Its time for a re-think of ICT’s role in the business. We should embrace our role as enablers of great works, not the centre of the world.

I love what I do.  Lately I’ve been playing with IOT.  I know very little about electronics.  I can read the squiggles on a circuit diagram and I know what most of them mean but I don’t understand why they are arranged the way they are.  It’s like reading music, I know the notes but I can’t fathom the whole piece.  Learning these things is like unpacking a mystery and I find it immensely satisfying.  From a software perspective though I’m on less shaky ground.  But even in that realm I’ve had to revive old skills.  I have to be careful with memory again for instance.  Who’d have thought that?   The wide-eyed sensation I’m getting with this technology takes me back to 1980 when I first played with an Apple II.  The toys of my youth were blown away in that moment.  I was hooked.  Trips to the Angle Park Computing Center followed and I can proudly say that I have written code with punch cards.  Computing has been a huge part of my life for over 35 years.

I love technology but over time I realized that its really  a means to an end.  IT is or should be at the core of  every business regardless of what it does.  It’s almost never why the business exists in the first place though.  Supermarket chains for instance might have big IT teams but they’re all about the efficient marketing of bread, milk and nappies.  Banks, despite being giant information systems aren’t about IT.  Their purpose in society is to assist in the efficient allocation of capital.  This has a huge impacts on everyone’s lives.  Arguably, even software companies aren’t about IT.  The software they produce is only a tool used to solve problems in the real world.

Does this mean that a life-long passion for technology is somehow misguided?  Quite the contrary.  It’s empowering to know that IT is one of the only professions that has the potential to improve all the others.  We are merely the enabler of great works.  The trade off is that we have to let go of the expectation that our role will be understood and valued as we’d like.

I think technologists need to rethink their role with a new title:  Enabler in Chief.

How do we move from being technologists to enablers?

  • Walk a mile in their shoes. Challenge ourselves to always see things through the eyes of the business.
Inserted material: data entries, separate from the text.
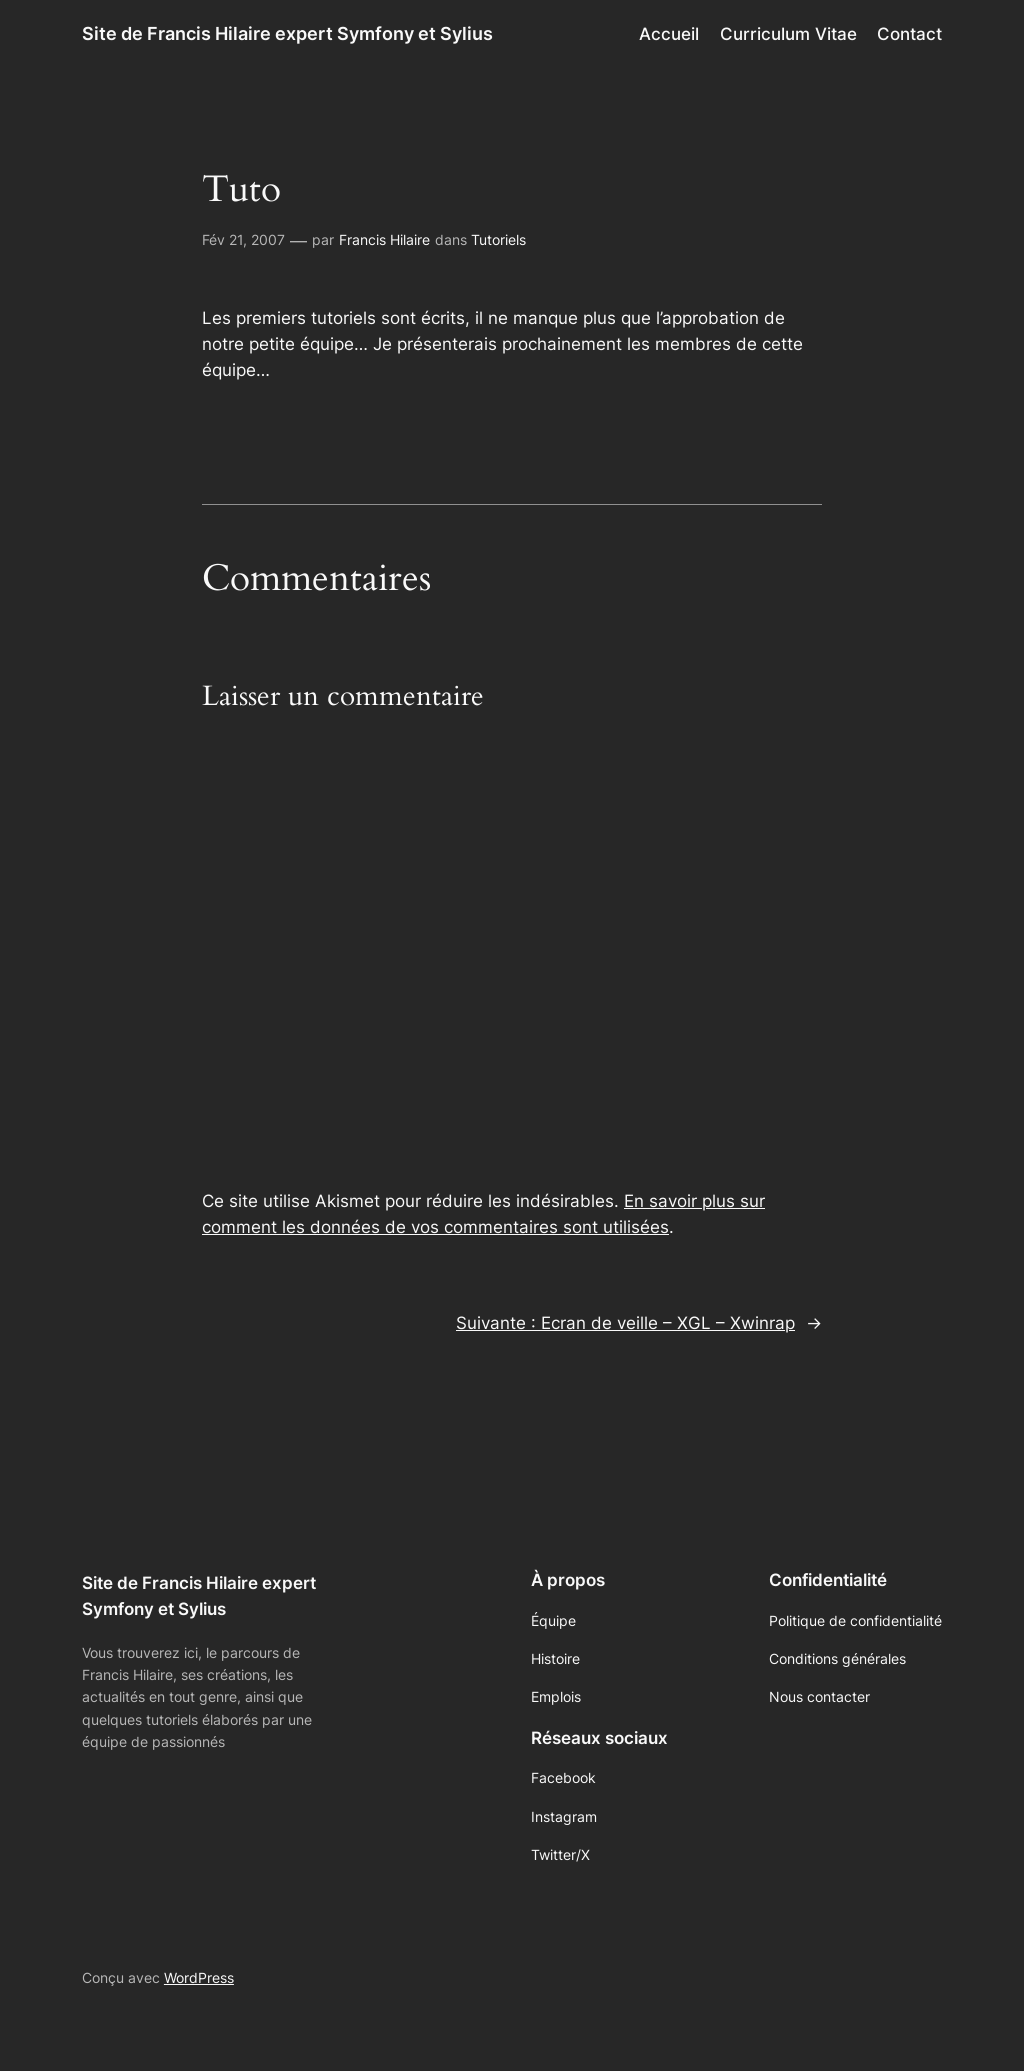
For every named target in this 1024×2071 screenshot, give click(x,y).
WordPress (199, 1977)
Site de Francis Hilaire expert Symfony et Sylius (287, 33)
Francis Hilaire (384, 239)
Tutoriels (498, 239)
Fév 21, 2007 (243, 239)
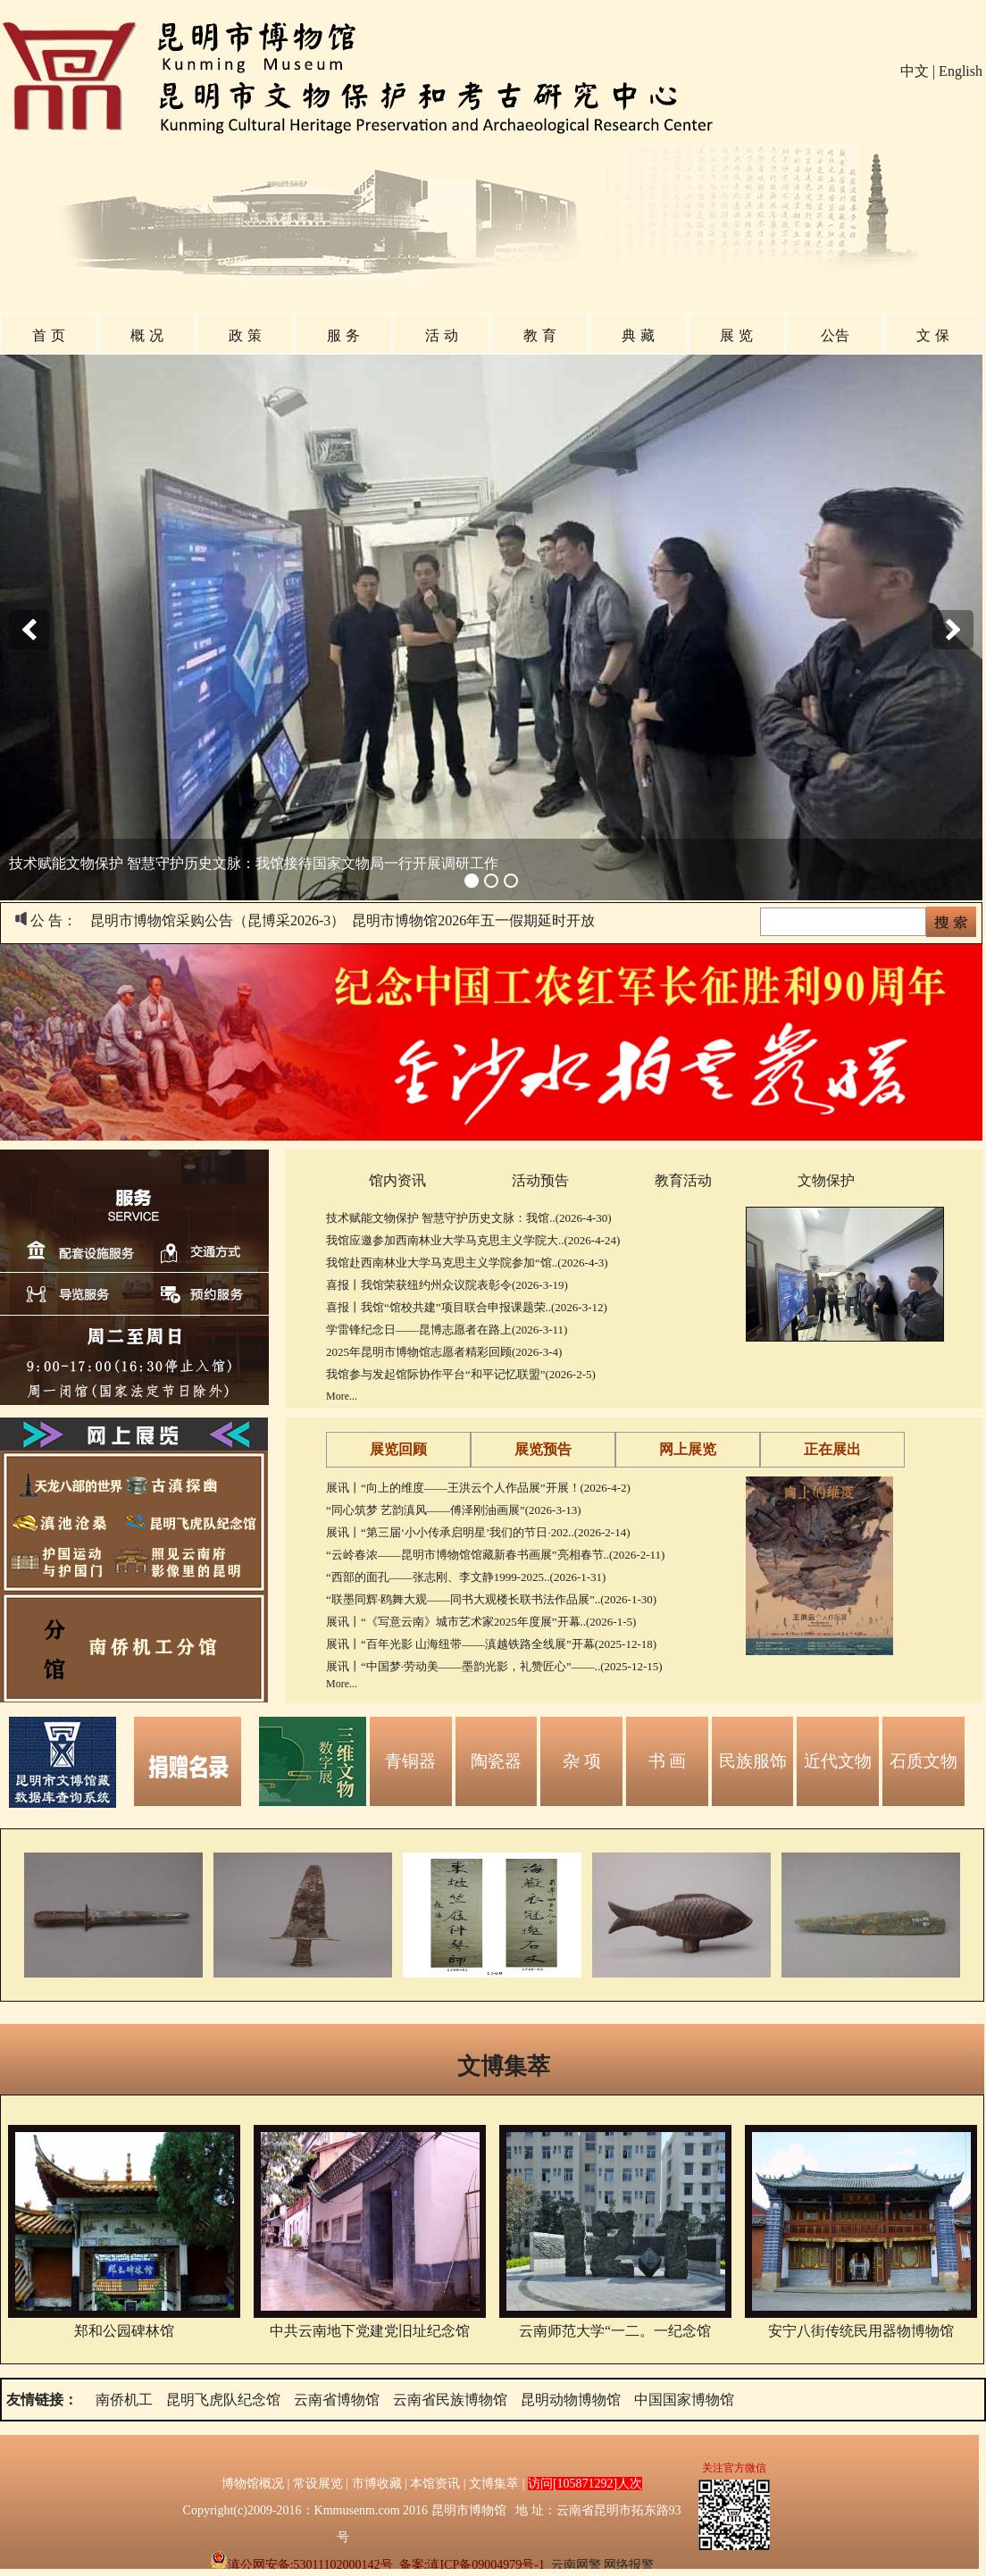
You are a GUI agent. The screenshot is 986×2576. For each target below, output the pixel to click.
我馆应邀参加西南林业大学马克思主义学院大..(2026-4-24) (473, 1240)
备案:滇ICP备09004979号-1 (472, 2565)
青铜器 (410, 1761)
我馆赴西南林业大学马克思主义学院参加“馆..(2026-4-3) (467, 1262)
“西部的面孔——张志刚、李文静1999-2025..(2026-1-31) (466, 1577)
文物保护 (826, 1180)
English (960, 71)
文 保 (932, 335)
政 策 (245, 335)
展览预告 (543, 1449)
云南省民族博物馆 (450, 2399)
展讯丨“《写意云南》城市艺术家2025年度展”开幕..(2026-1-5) (481, 1621)
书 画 (667, 1761)
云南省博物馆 (337, 2399)
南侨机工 (124, 2399)
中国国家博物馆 (684, 2399)
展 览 (736, 335)
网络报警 (629, 2565)
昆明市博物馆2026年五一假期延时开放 (473, 920)
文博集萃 (503, 2066)
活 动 (441, 335)
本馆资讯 (435, 2483)
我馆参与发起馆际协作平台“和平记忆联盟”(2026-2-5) (461, 1374)
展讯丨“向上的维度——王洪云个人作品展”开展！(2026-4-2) (478, 1487)
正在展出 (832, 1449)
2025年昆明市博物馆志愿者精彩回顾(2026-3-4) (444, 1352)
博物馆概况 (252, 2483)
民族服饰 (753, 1761)
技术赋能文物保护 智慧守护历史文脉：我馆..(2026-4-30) (469, 1218)
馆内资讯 (397, 1180)
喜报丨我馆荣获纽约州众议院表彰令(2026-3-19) (447, 1285)
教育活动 (683, 1180)
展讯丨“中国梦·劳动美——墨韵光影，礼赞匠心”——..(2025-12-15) (494, 1666)
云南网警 (576, 2565)
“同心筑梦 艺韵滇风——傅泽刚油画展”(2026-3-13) (453, 1510)
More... (341, 1396)
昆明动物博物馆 (571, 2399)
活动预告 (540, 1180)
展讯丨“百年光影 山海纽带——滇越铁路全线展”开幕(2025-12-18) (491, 1644)
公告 (835, 335)
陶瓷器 (496, 1761)
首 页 (48, 335)
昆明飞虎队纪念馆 (223, 2399)
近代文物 (838, 1761)
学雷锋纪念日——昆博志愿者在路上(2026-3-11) (446, 1329)
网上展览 (687, 1449)
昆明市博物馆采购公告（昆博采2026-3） (217, 920)
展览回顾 (398, 1449)
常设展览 (318, 2483)
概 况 (146, 335)
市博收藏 (377, 2483)
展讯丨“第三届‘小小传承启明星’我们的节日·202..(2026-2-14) (478, 1532)
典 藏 (638, 335)
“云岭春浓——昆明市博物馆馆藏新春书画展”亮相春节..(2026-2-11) (495, 1554)
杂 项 (582, 1761)
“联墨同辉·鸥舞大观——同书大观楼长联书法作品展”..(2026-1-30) (491, 1599)
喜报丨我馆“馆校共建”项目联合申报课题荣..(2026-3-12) (466, 1307)
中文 (914, 71)
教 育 (539, 335)
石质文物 (923, 1761)
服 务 (343, 335)
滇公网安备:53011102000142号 (301, 2565)
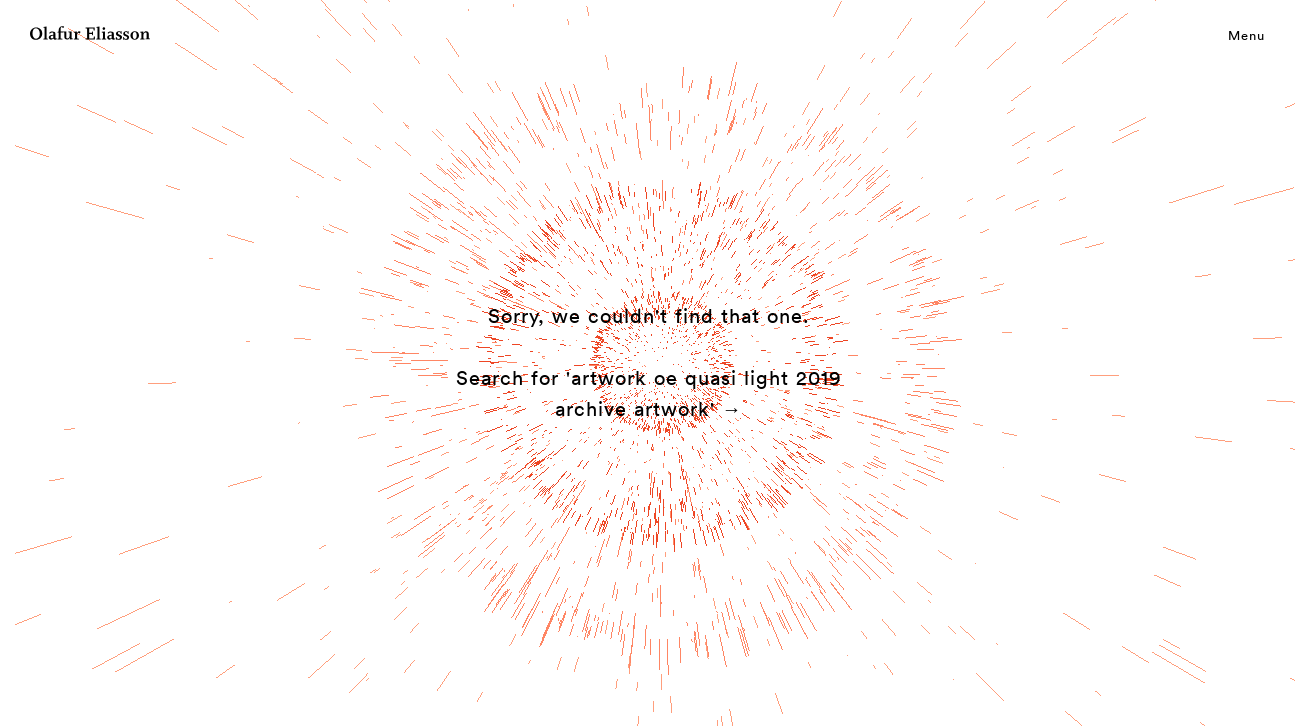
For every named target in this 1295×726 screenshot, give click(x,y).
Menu (1246, 35)
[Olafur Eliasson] (90, 36)
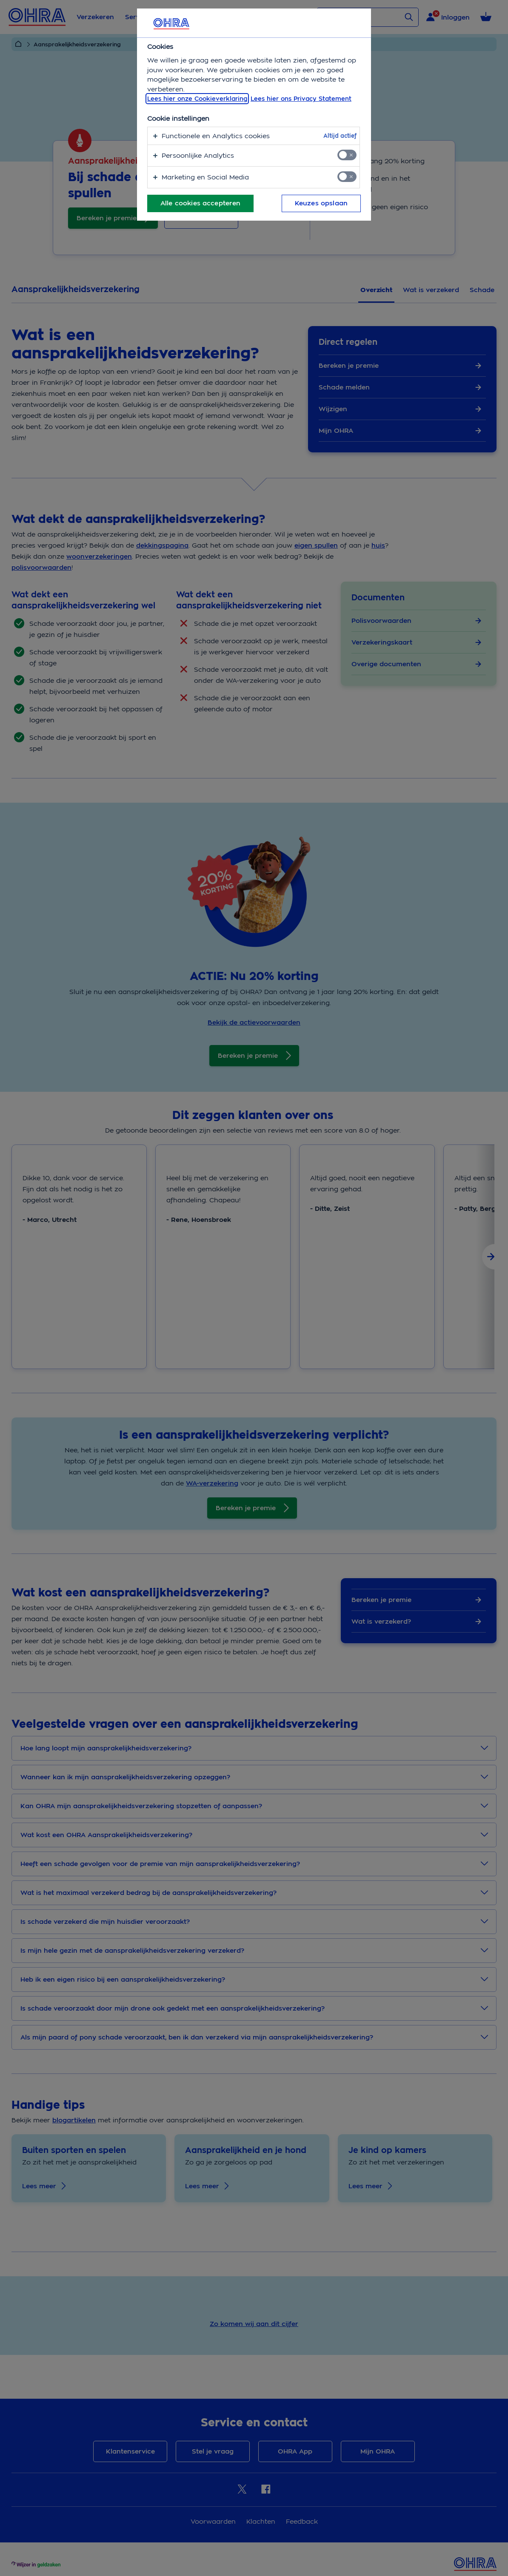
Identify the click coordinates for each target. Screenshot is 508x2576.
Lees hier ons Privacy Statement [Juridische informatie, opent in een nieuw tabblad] (301, 98)
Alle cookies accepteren (200, 203)
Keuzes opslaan (321, 203)
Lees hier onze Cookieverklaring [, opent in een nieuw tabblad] (197, 98)
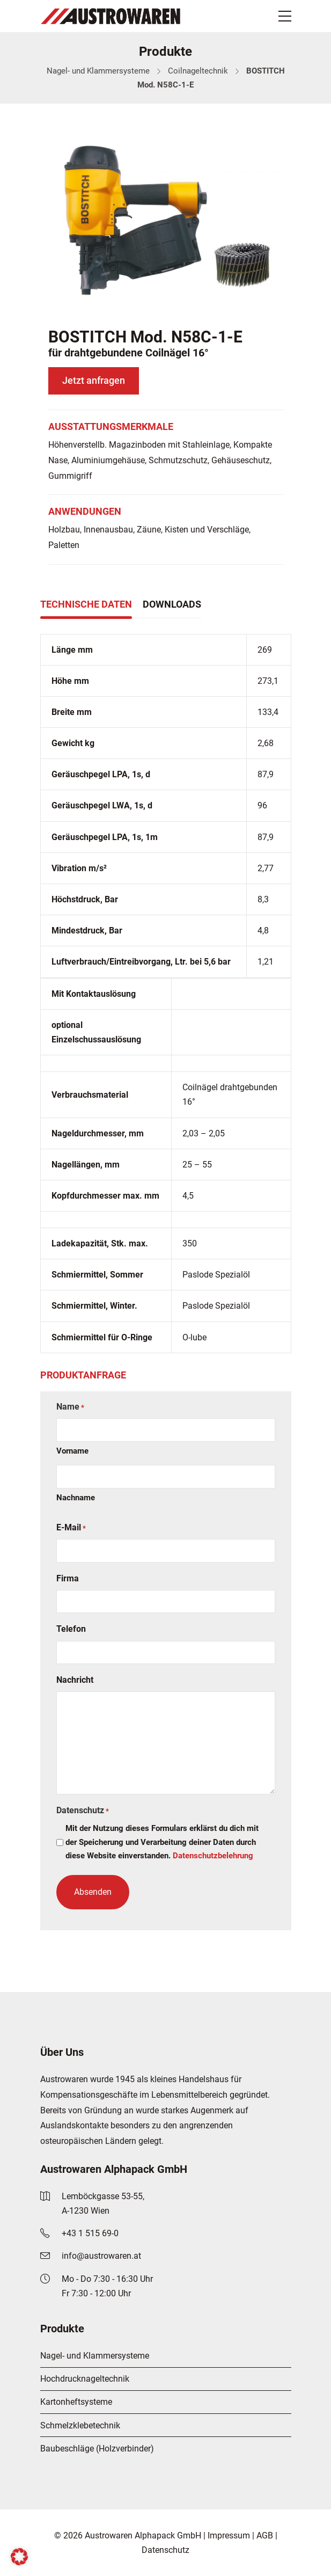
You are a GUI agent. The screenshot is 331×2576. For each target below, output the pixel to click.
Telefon (71, 1629)
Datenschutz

It is our job to explain and justify our role. Often what we value will not be valued at all by those who pay for it. Explain and justify things from the perspective of the business. Shifting our perspective will improve dialog and promote respect.
  • Find a way to say yes.  The business will do it anyway.  It is better to make it easy to do things the right way rather than risk the business doing it the wrong way.  Be the enabler, not the blocker.  Our job is to help them achieve their goals.  The more we say yes, the more we will be valued.
  • The business isn’t the enemy.  I’ve lost count of how many conversations I’ve had where “users” are vilified.  When did a simple word “user” become pejorative? Words matter.  All calls to service desks start with “System X is broken and I can’t do Y”.  X is not important.  Doing Y is what is important.  Empathise with people, we’re all on the same team.
  • Learn who we work for.  There is often a demarcation between the IT world and the business.  Take time to learn what the business does and why.  In a big, complex organization this can be fascinating.  When we start to see the wider context our true value emerges.  What we see will percolate.  Suggestions for improvement will emerge and will be implemented.
  • The technology bit is usually the easiest.  Lasting, meaningful change happens gradually and painstakingly.  Respect this and understand that it is often why initiatives either fail or never get off the ground.  Usually the technology component of a solution is the easiest bit.

We should keep all of this in perspective though.  Keep true to the passion that inspired our choice of profession but respect that it is real world problems that pay for it all.